I'm trying to import an ASCII file from an old database, where I have data that should be on the same line separated in two or more lines with returns, somtehing like this:
So when I import the data using "|" as the separator I get some problems, in this case I would have 4 lines instead of the real 3, just because the second line got separet in two lines, with the fields divided.
Is the extra line feed always after the record separator ? If yes, look for command line tool sed (there is Windows version available) . Replace the regular expression at the end of the line "|CRLF$" with "|" -> that will merge the lines.
sed "/|\n$/|/" file.txt > fixed.txt
If the extra line feeds can be in random places, you need more sofisticated algorithm. Ex a Pyton / Perl script that reads one line, counts the separator characters. If those are not enough, concatenate with next line.
Actually I was trying to do this when I run the script on import, because it will happen to several files and I didn't want to create a new version of the file. And yes, the extra line feeds can be in random places...

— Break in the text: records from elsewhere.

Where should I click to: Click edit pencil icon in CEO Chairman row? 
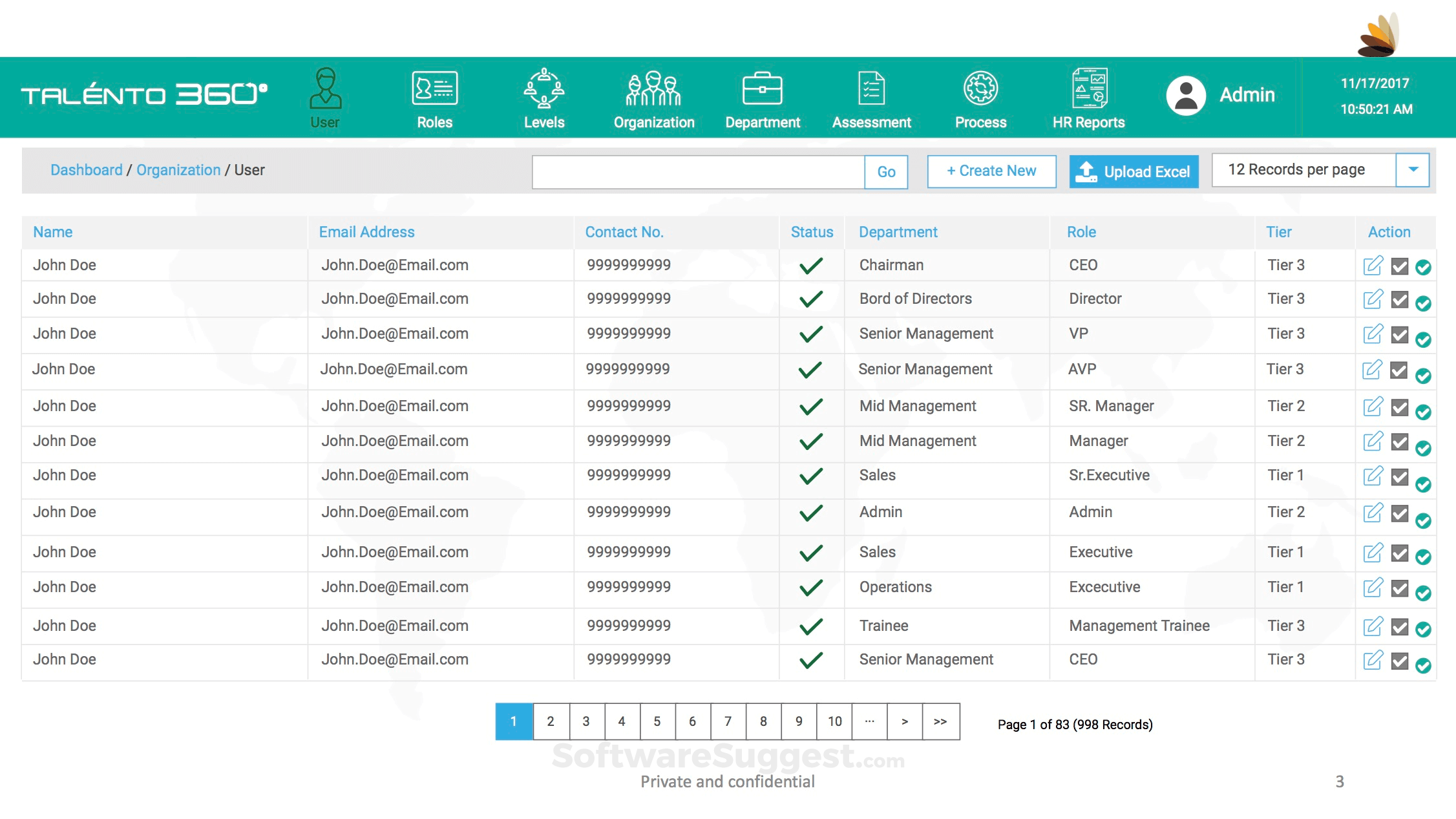[x=1373, y=266]
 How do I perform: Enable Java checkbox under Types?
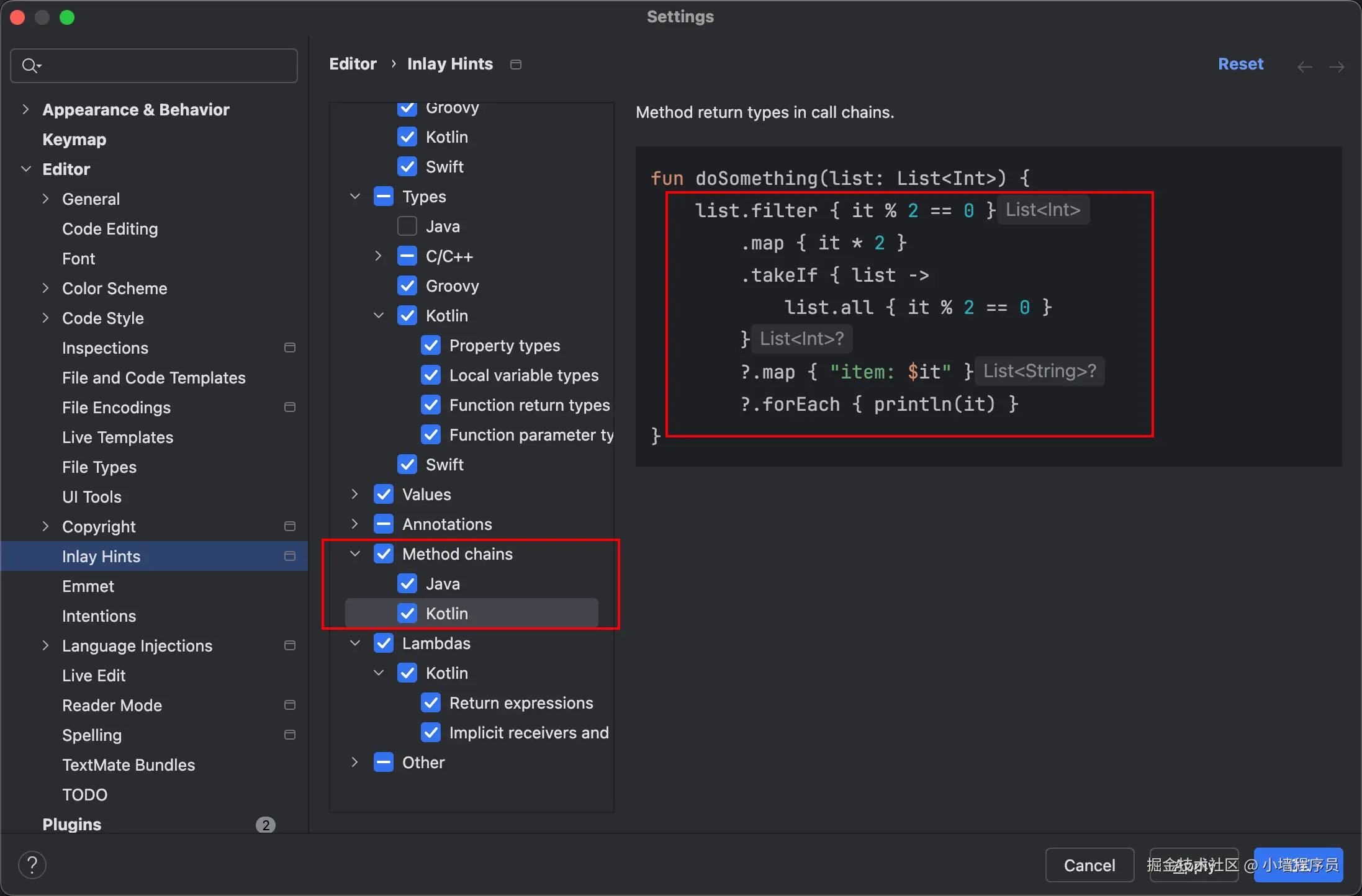click(407, 226)
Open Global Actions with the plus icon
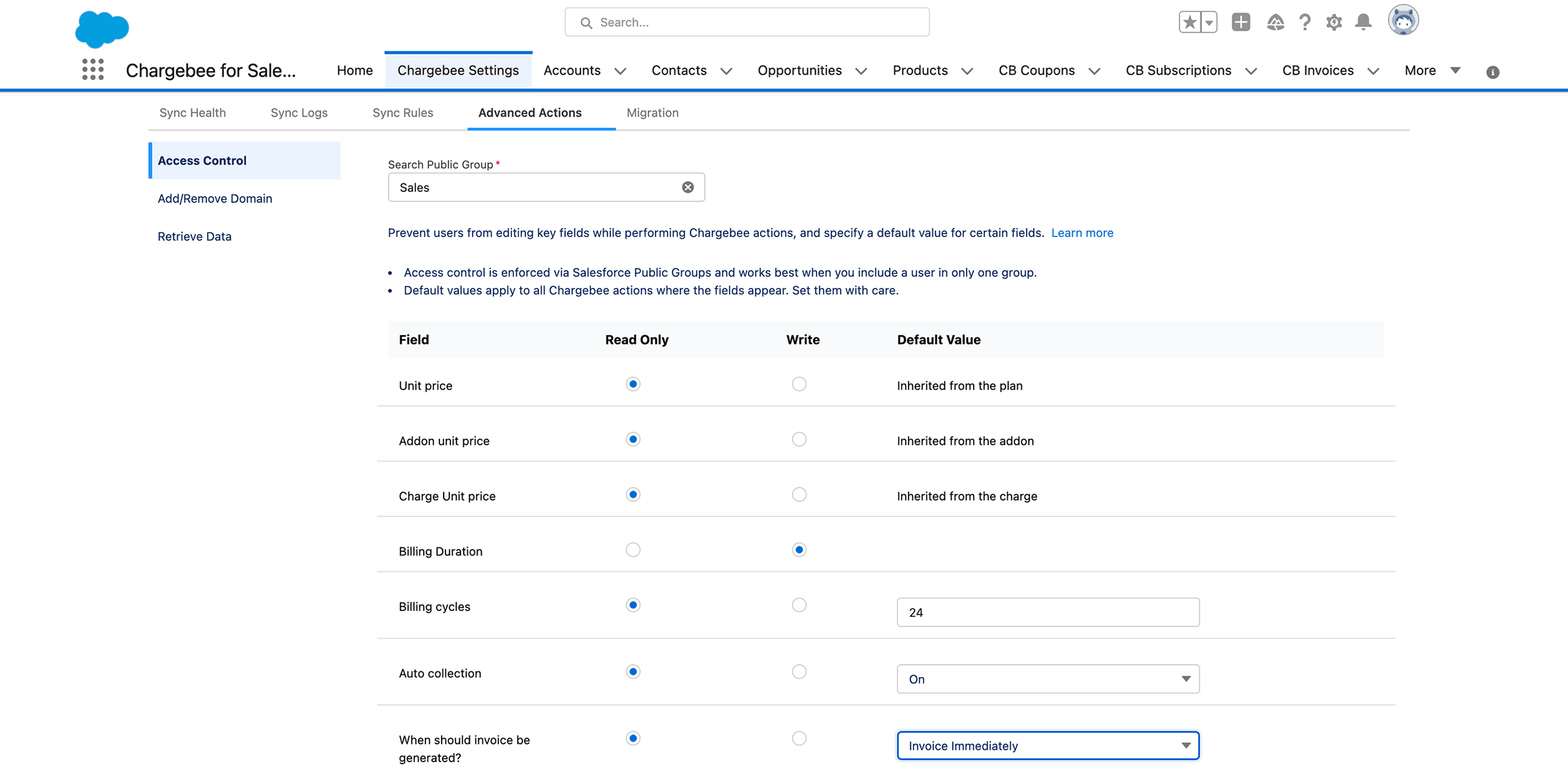The image size is (1568, 776). (1241, 22)
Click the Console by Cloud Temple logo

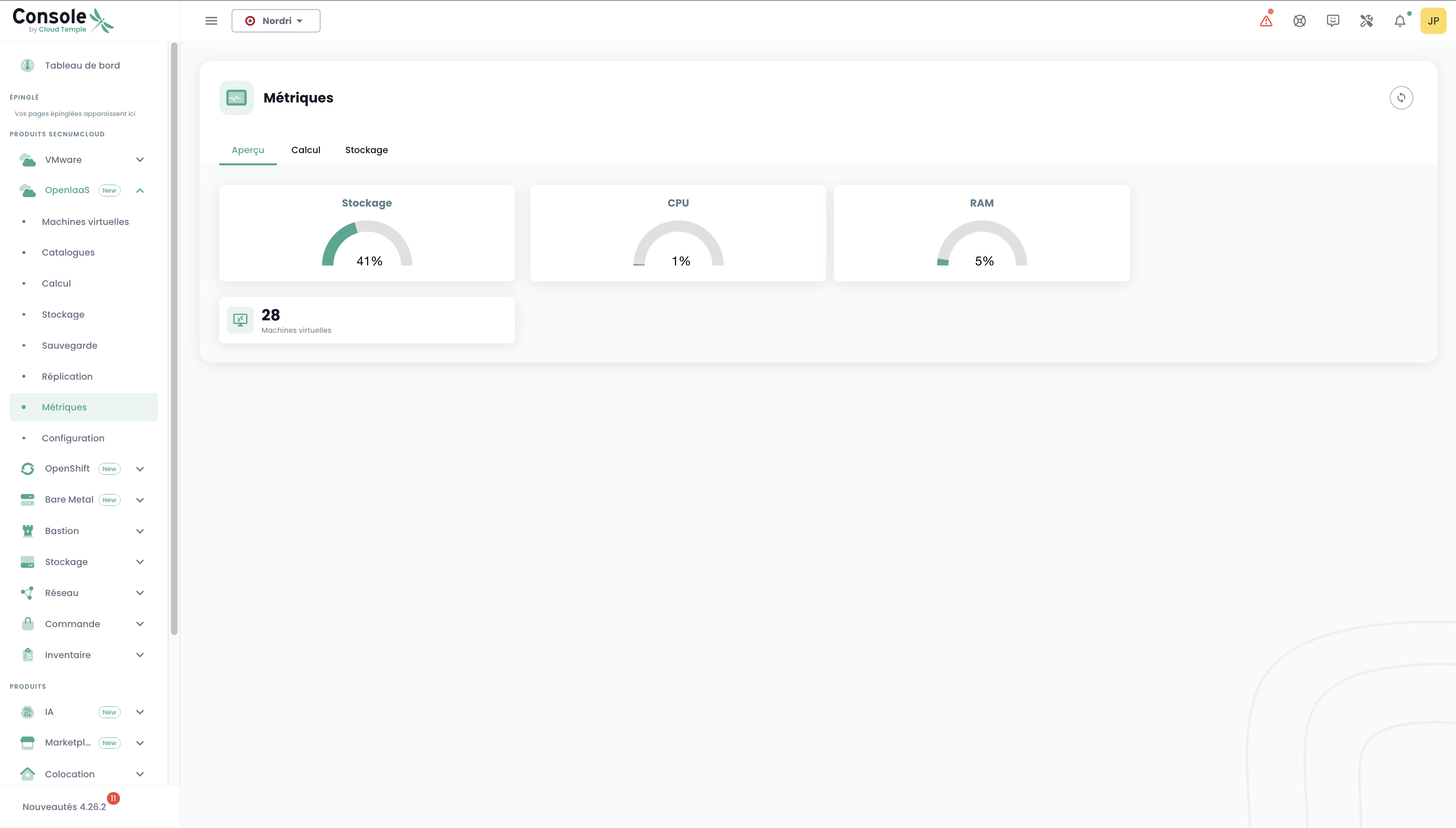tap(62, 20)
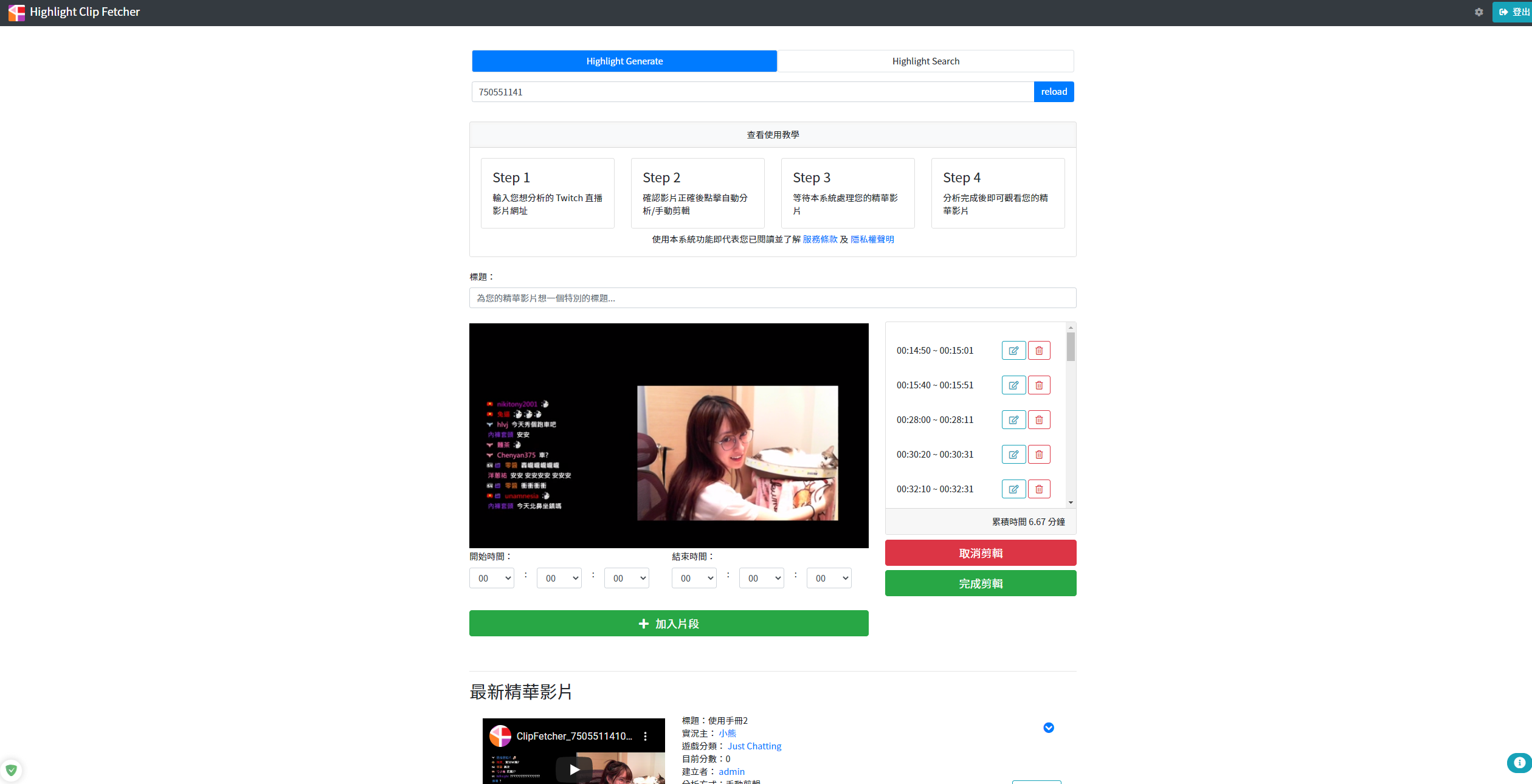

I already tried to purge and replace the chars on the load script, but I haven't managed to solve the problem. I guess the only way is to read the file creating a "purged" resident file that will later be imported as a new file without the CR and LF, dropping the first.
If I can't find a similar solution I will have to choose a solution like the one you are proposing, which seems to solve my problem directly on the file.
I already tried several solutions with purgechar and replace. They don't work because I'm importing the file and when you do that, from what I understood, qv script just reads the separators for the fields, creating the structure of the table, and then it replaces the chars inside the fields created. I also thought on breaking the fields on two temp tables and then joining them, but that isn't either a great solution, because I don't have a 'clean' keyfield to do this (because of the separators and artificial lines).
Also removing all CR and LF, like Alex also tried, creates a single structure that is hard to break after, creating all the single lines with the correct structure.
I'll keep trying when I have some time available, for now I think I'll just have to change the original files.
Yeah, I guess I'll have to use something like this on the original file. Like I was telling Miguel I hope to find a solution later to do this directly on qv which will save me some time and make a clear structure to when we have to treat info this way. Counting the 'pipes' seems to be the right way (and then breaking the lines).